EXERCISE DETAILS:
Copy the listing below line for line, leaving out the pictures.

DATA FOR THIS TASK:
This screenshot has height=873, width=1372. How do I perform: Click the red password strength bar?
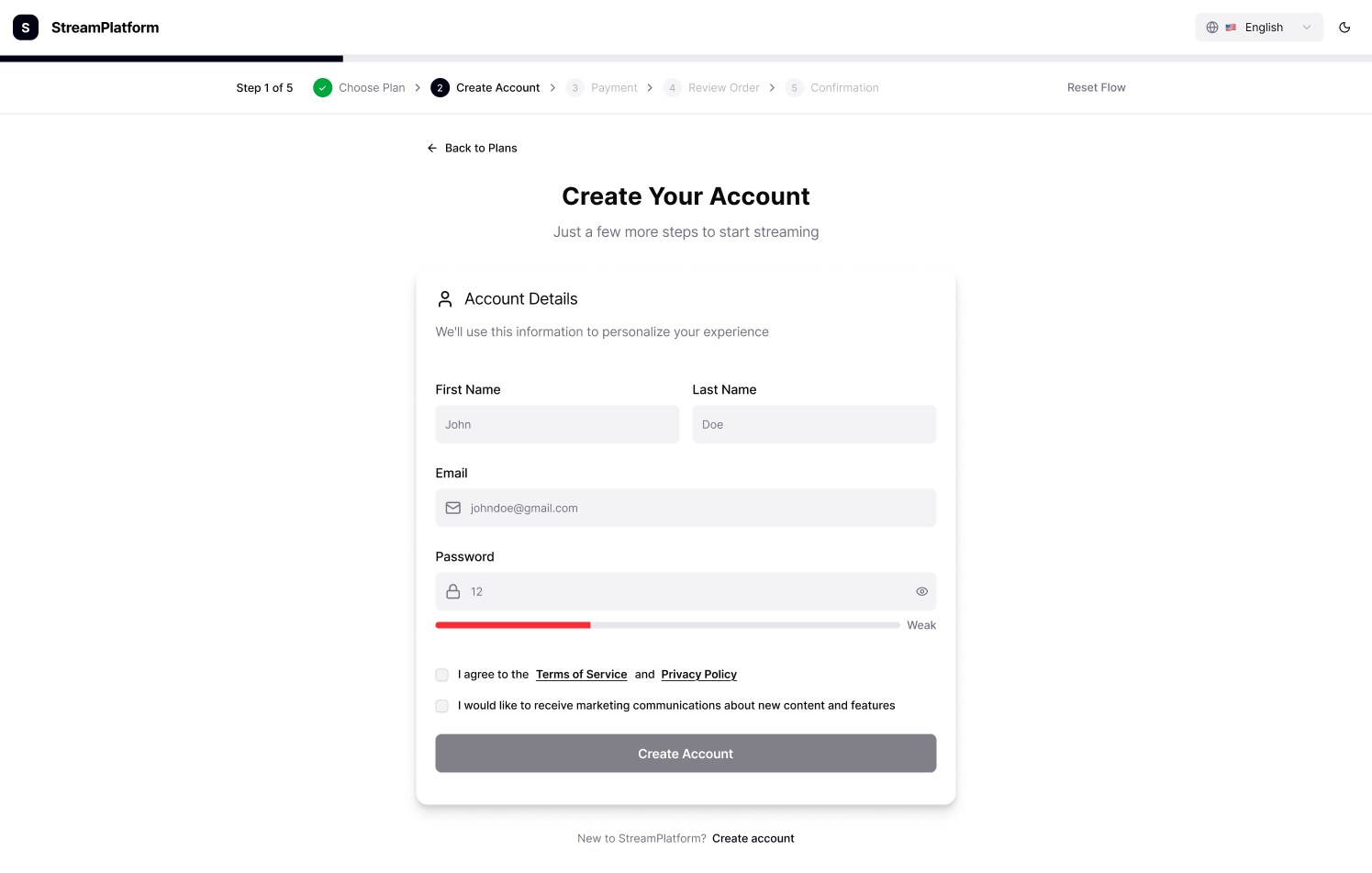point(512,625)
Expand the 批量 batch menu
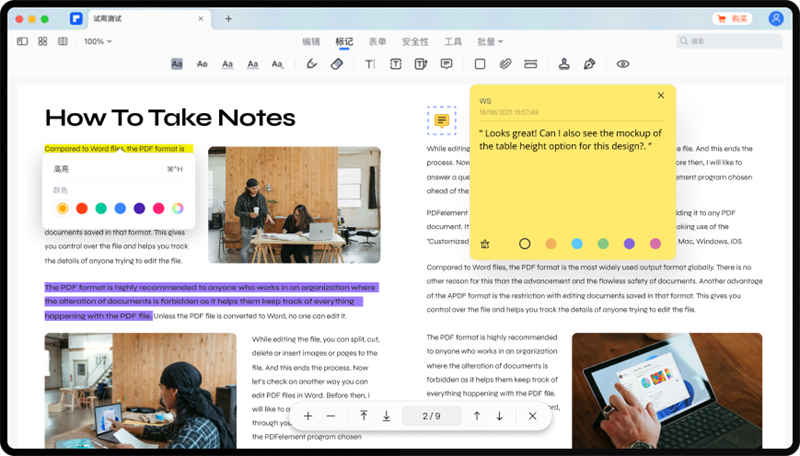Screen dimensions: 800x456 point(490,41)
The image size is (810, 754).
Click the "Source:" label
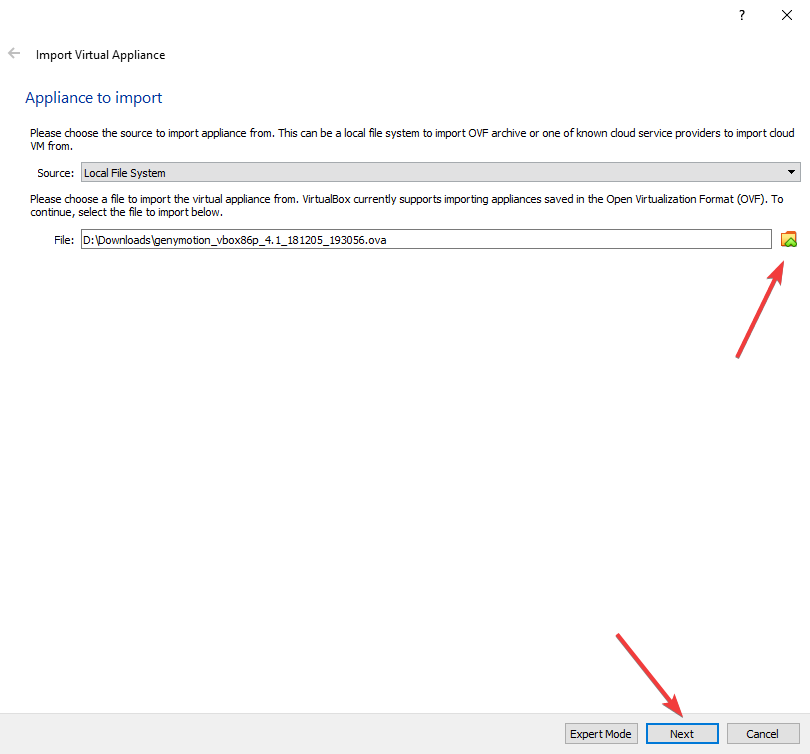[55, 173]
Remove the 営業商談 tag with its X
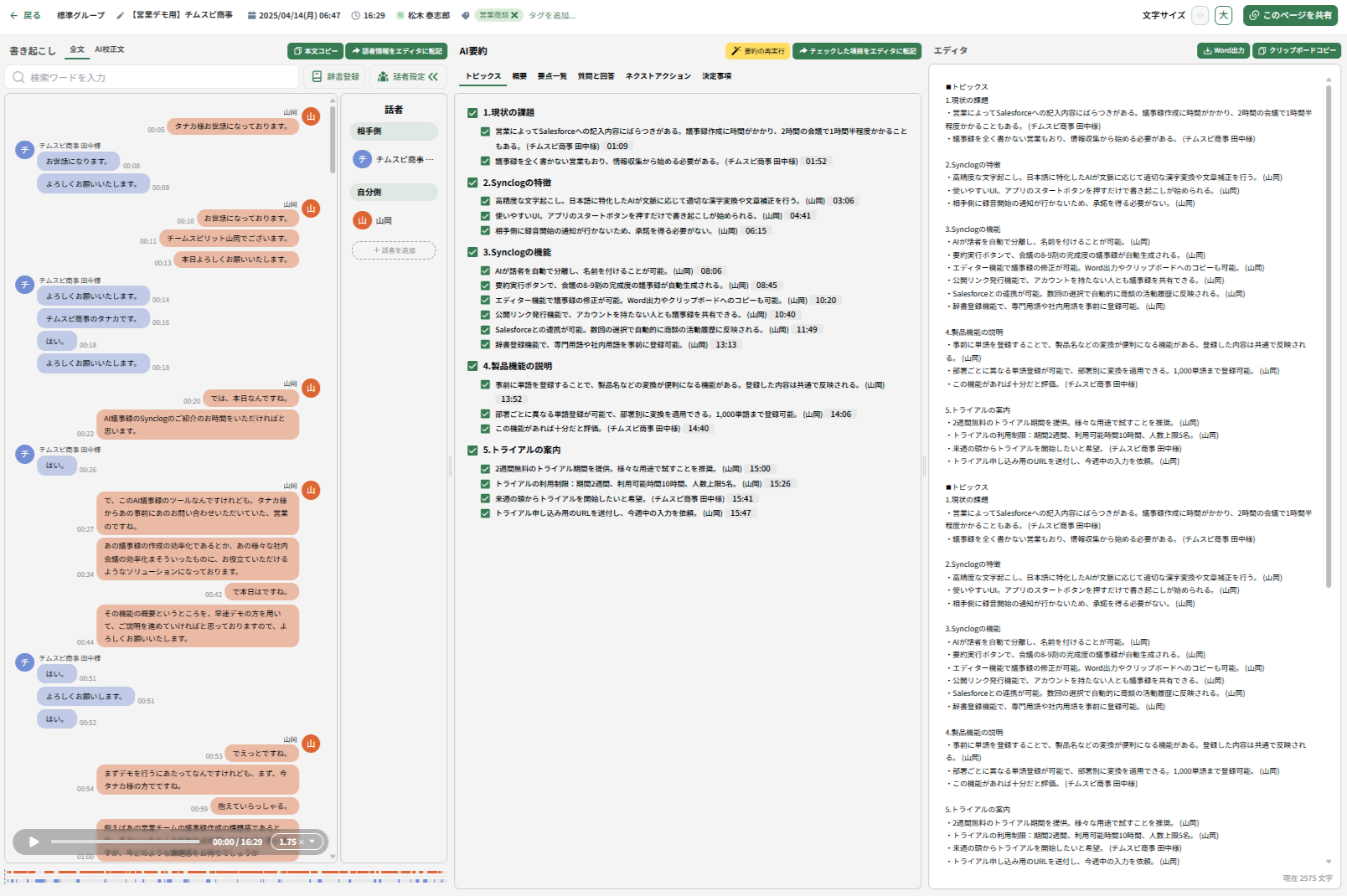 click(514, 15)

OUTPUT BELOW:
This screenshot has height=873, width=1372. How do I perform: Click the red password strength bar?
point(512,625)
Expand the 批量 batch menu
Screen dimensions: 800x456 point(490,41)
The image size is (810, 754).
Click the "Source:" label
[55, 173]
Remove the 営業商談 tag with its X
 click(514, 15)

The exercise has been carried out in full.